··· DATA PROVIDED

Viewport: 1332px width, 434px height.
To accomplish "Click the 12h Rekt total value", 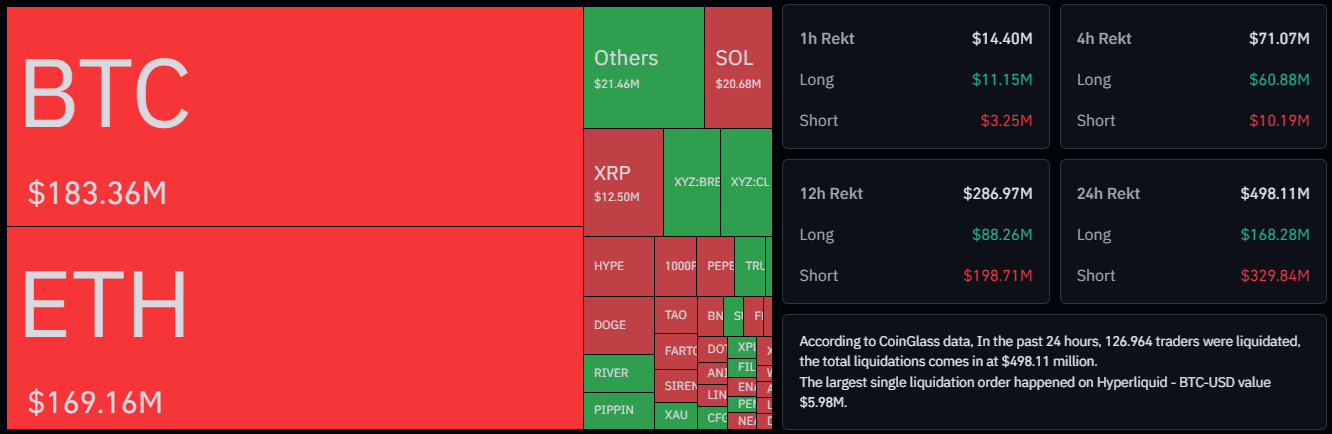I will (1000, 193).
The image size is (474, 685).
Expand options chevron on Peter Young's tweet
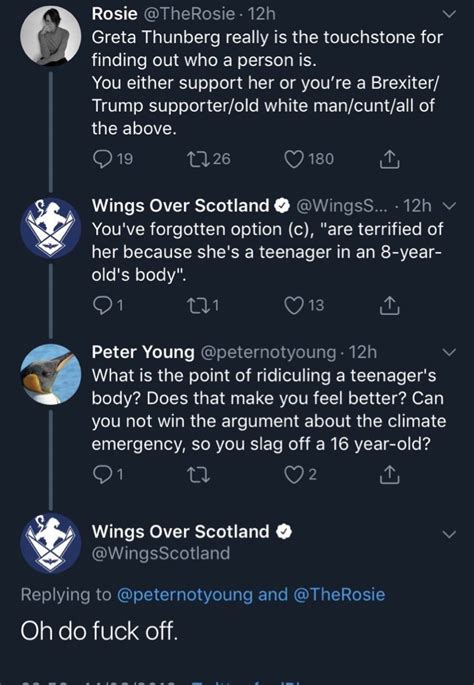(x=449, y=352)
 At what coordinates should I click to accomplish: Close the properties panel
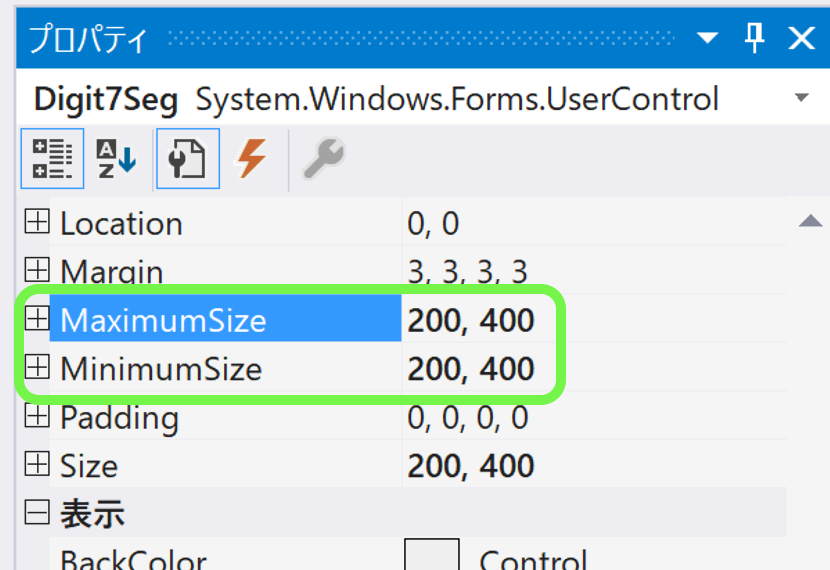801,38
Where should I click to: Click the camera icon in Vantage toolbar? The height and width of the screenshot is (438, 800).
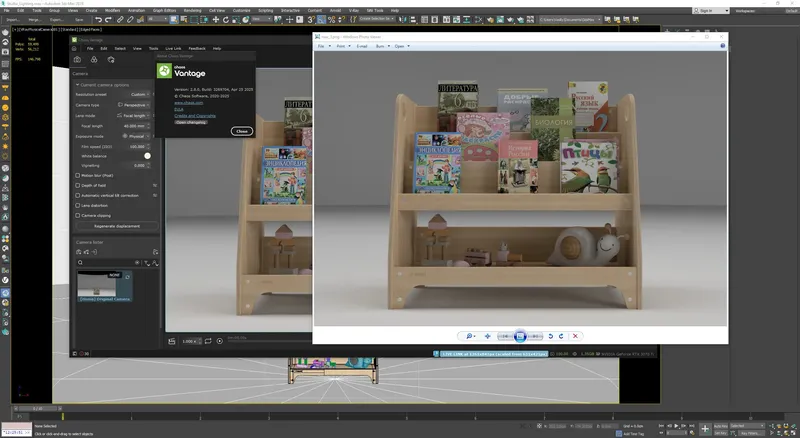coord(79,60)
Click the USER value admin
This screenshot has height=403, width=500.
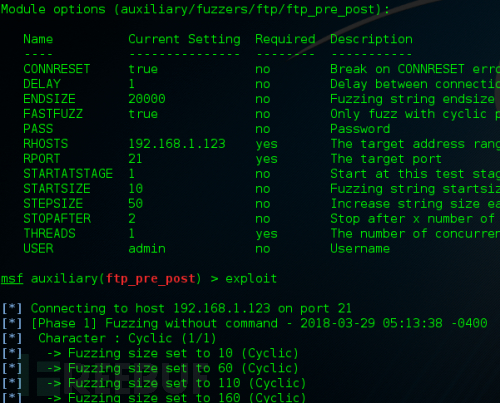(x=147, y=249)
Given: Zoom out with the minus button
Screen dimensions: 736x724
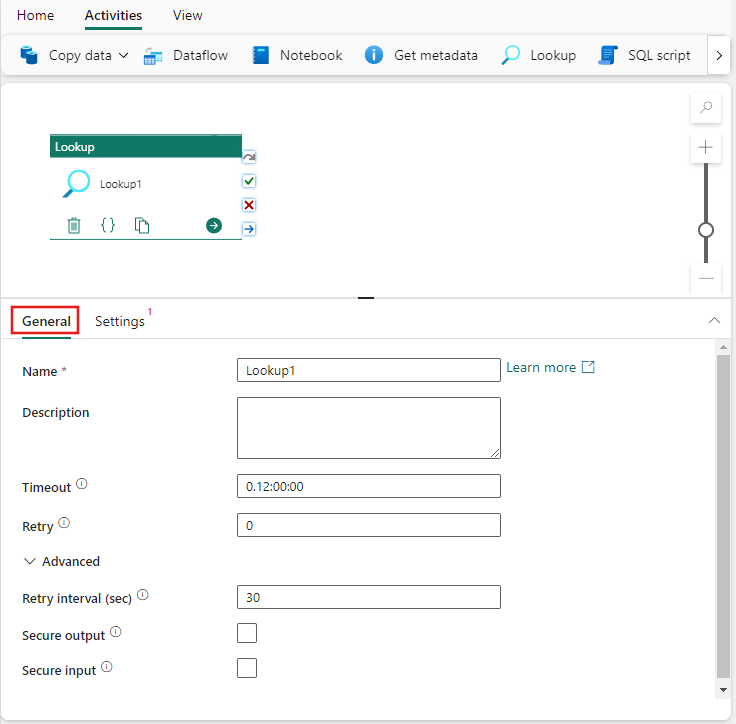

······

▶ [WHAT IS EXPECTED]: Print exactly the lines from the line with "Where should I" through the end of the data, both ends included, and print no pictures.

▶ [SOLUTION TO THE PROBLEM]:
Where should I click to: Click the camera icon in Vantage toolbar? The height and width of the screenshot is (438, 800).
coord(79,60)
Click the USER value admin
This screenshot has height=403, width=500.
(x=147, y=249)
Given: Zoom out with the minus button
Screen dimensions: 736x724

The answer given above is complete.